【问题标题】:How to generate a valid PDF/A file using iText and XMLWorker (HTML to PDF/A process)如何使用 iText 和 XMLWorker 生成有效的 PDF/A 文件(HTML 到 PDF/A 过程)
【发布时间】:2014-10-25 13:47:29
【问题描述】:

我目前正在开发一种可以接受 HTML 输入并将其转换为有效 PDF/A 文件的方法。我知道如何使用 iText(参考:http://itextsupport.com/download/pdfa3.html)以编程方式构建有效的 PDF/A 文件,但我无法使用 HTML 作为输入并使用 XMLWorker 将此输入转换为 PDF 文件来生成有效的 PDF/A 文件。我现在遇到的问题是由于 PDF/A 格式的嵌入字体要求。我总是得到这个例外:

线程“main”com.itextpdf.text.pdf.PdfAConformanceException 中的异常:必须嵌入所有字体。这不是:Helvetica

我尝试通过 CSS 文件强制 HTML 输入使用哪些字体,并通过 XMLWorkerFontProvider 类在输出 PDF 文件中注册要使用的字体,但似乎我做错了,因为注释了异常上面总是抛出。

为了让 XMLWorker 使用通过 XMLWorkerFontProvider 类注册的字体,我还需要什么?我想避免在输入中存在的每个 HTML 元素中使用默认字体 Helvetica。

下面是我用来测试的代码:

style.css(只有 1 行):

* { font: normal 100% Arial, sans-serif !important; }

Main.java:

package com.itextpdf;

import java.io.File;
import java.io.FileInputStream;
import java.io.FileOutputStream;
import java.io.IOException;
import java.io.OutputStream;
import java.io.Reader;
import java.io.StringReader;

import com.itextpdf.text.Document;
import com.itextpdf.text.pdf.ICC_Profile;
import com.itextpdf.text.pdf.PdfAConformanceLevel;
import com.itextpdf.text.pdf.PdfAWriter;
import com.itextpdf.tool.xml.XMLWorker;
import com.itextpdf.tool.xml.XMLWorkerFontProvider;
import com.itextpdf.tool.xml.XMLWorkerHelper;
import com.itextpdf.tool.xml.css.CssFile;
import com.itextpdf.tool.xml.css.StyleAttrCSSResolver;
import com.itextpdf.tool.xml.html.CssAppliers;
import com.itextpdf.tool.xml.html.CssAppliersImpl;
import com.itextpdf.tool.xml.html.Tags;
import com.itextpdf.tool.xml.parser.XMLParser;
import com.itextpdf.tool.xml.pipeline.css.CSSResolver;
import com.itextpdf.tool.xml.pipeline.css.CssResolverPipeline;
import com.itextpdf.tool.xml.pipeline.end.PdfWriterPipeline;
import com.itextpdf.tool.xml.pipeline.html.HtmlPipeline;
import com.itextpdf.tool.xml.pipeline.html.HtmlPipelineContext;

public class Main {

    /**
     * @param args
     */
    public static void main(String[] args) {

        StringBuffer buf = new StringBuffer();

        buf.append("<!DOCTYPE html>");
        buf.append("<html>");
        buf.append("<head>");
        buf.append("<title>Test</title>");
        buf.append("</head>");
        buf.append("<body>");
        buf.append("<p>This is a test</p>");
        buf.append("</body>");
        buf.append("</html>");

        OutputStream file = null;
        Document document = null;
        PdfAWriter writer = null;

        try {

            file = new FileOutputStream(new File("C:\\Users\\amartin\\Desktop\\Test.pdf"));
            document = new Document();
            writer = PdfAWriter.getInstance(document, file, PdfAConformanceLevel.PDF_A_1B);

            // Create XMP metadata.

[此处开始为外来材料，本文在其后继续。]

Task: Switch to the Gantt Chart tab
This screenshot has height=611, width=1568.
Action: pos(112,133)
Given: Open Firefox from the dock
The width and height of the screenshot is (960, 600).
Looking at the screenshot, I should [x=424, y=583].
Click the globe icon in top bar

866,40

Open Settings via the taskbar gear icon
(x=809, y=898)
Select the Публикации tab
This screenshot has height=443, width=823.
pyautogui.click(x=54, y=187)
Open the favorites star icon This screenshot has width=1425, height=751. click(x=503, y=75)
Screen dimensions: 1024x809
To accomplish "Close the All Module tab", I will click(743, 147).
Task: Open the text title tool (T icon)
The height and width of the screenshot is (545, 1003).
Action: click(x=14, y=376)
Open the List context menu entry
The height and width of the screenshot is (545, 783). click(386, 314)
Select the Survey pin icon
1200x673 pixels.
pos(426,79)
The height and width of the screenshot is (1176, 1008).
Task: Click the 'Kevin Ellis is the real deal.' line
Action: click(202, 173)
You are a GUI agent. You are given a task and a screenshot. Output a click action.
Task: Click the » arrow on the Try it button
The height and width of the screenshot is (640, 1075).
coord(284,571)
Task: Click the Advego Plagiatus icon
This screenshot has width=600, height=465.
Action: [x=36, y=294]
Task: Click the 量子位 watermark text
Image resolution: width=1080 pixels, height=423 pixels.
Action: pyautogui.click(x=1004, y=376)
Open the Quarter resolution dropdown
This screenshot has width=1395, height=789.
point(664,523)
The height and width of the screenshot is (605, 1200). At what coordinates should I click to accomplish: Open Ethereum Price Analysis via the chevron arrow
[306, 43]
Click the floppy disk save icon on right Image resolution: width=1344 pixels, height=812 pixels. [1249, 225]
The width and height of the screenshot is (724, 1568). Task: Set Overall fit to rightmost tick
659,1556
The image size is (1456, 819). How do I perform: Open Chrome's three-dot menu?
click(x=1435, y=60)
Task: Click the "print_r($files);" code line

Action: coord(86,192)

It's a PDF/A requirement.
            writer.createXmpMetadata();

            document.open();

            // Set output intent. PDF/A requirement.
            ICC_Profile icc = ICC_Profile.getInstance(new FileInputStream("./src/main/resources/com/itextpdf/sRGB Color Space Profile.icm"));
            writer.setOutputIntents("Custom", "", "http://www.color.org", "sRGB IEC61966-2.1", icc);

            // CSS
            CSSResolver cssResolver = new StyleAttrCSSResolver();
            CssFile cssFile = XMLWorkerHelper.getCSS(new FileInputStream("./css/style.css"));
            cssResolver.addCss(cssFile);

            XMLWorkerFontProvider fontProvider = new XMLWorkerFontProvider();
            fontProvider.register("./fonts/arial.ttf");
            fontProvider.register("./fonts/sans-serif.ttf");
            fontProvider.addFontSubstitute("lowagie", "garamond");

            CssAppliers cssAppliers = new CssAppliersImpl(fontProvider);
            HtmlPipelineContext htmlContext = new HtmlPipelineContext(cssAppliers);
            htmlContext.setTagFactory(Tags.getHtmlTagProcessorFactory());

            // Pipelines
            PdfWriterPipeline pdf = new PdfWriterPipeline(document, writer);
            HtmlPipeline html = new HtmlPipeline(htmlContext, pdf);
            CssResolverPipeline css = new CssResolverPipeline(cssResolver, html);

            XMLWorker worker = new XMLWorker(css, true);
            XMLParser p = new XMLParser(worker);

            Reader reader = new StringReader(buf.toString());
            p.parse(reader);

        } catch (Exception e) {

            e.printStackTrace();

        } finally {

            if (document != null && document.isOpen())
                document.close();

            try {

                if (file != null)
                    file.close();

            } catch (IOException e) {}

            if (writer != null && !writer.isCloseStream())
                writer.close();

        }

    }

}

编辑:

作为 Bruno 的回答,我扩展了 FontFactoryImp 类,覆盖了 getFont() 方法(具有所有参数的方法)。它像这样调用 System.out.println 函数:

System.out.println("=fontname: " + fontname + " =encoding: " + encoding + " =embedded : " + embedded + " =size: " + size + " =style: " + style + " =BaseColor: " + color)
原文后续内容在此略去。